In previous times, only the rich could afford to have fireplaces in every room. You can tell from the number of chimney pots on this building, that it was of high status and the owners could afford to have servants to light fires in all the rooms and the coal to fuel them.
However, with coal fires came pollution. This photograph is of Leeds, but shows how the smoke from a mix of domestic and industrial chimneys in towns, caused smog which hung around in the air. Coal fires in the home also caused other dangers - fires without guards were a danger for children and for ladies with their large dresses!
If you had coal fires, there was the annual necessity to have the chimney swept of the accumulation of soot. Some of the chimneys were very narrow.

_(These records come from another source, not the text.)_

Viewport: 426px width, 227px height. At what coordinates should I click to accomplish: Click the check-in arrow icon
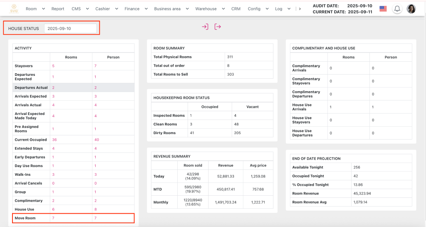(x=205, y=27)
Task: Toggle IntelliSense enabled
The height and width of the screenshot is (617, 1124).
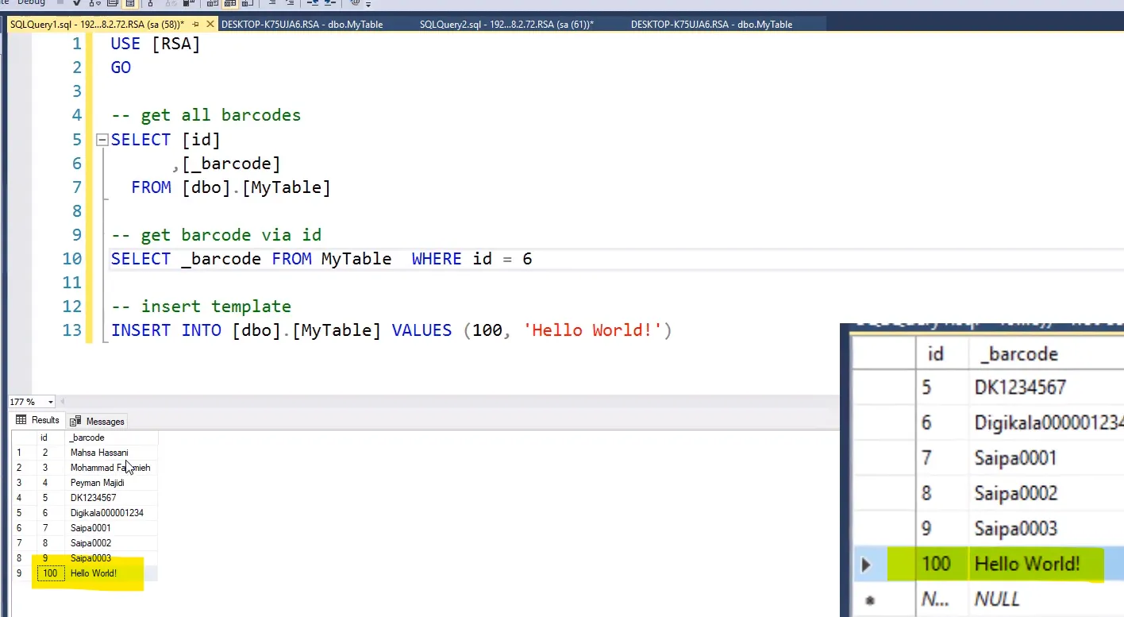Action: click(x=131, y=3)
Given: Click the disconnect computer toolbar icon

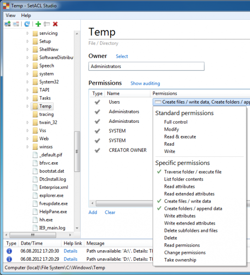Looking at the screenshot, I should [16, 24].
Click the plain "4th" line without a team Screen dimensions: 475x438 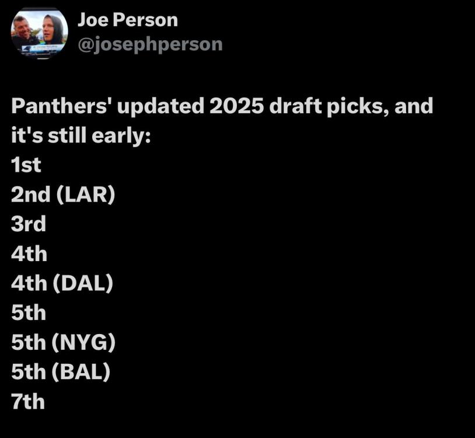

Here's an extract from Charles Kingsley's story "The Water Babies". The character Tom is a young boy employed by a chimney sweep - small boys could get up the narrow chimneys easier. Boys as young as four were employed in this work, and it was an extremely dangerous job. This extract sums up what these youngsters had to put up with -"Once upon a time there was a little chimney sweep and his name was Tom. He could not read nor write, and did not care to do either; and he never washed himself, for there was no water up the court where he lived. He cried when he had to climb the dark flues, rubbing his poor knees and elbows raw; and when the soot got into his eyes, which it did every day in the week; and when his master beat him, which he did every day in the week; and when he had not enough to eat, which happened every day."
It was not uncommon for the youngsters' elbows and knees to be rubbed with a brine solution in order to toughen the skin. This was done even when they had open sores or blisters on their joints. Boys could be burnt by cinders, stuck in chimneys or fall quite a distance. This article from an English newspaper in 1864 describes a young lad getting stuck, and the chimney having to be dismantled to free him a day later. There is also a report of another boy who died in similar circumstances - his master was fined!
Sweeps would sometimes pick up orphans or runaway boys to work for them. There was a condition known as chimney sweeps cancer, identified as early as 1775, and caused by soot. It wasn't until 1875 that chimney sweeps were licensed and prohibited from employing young boys.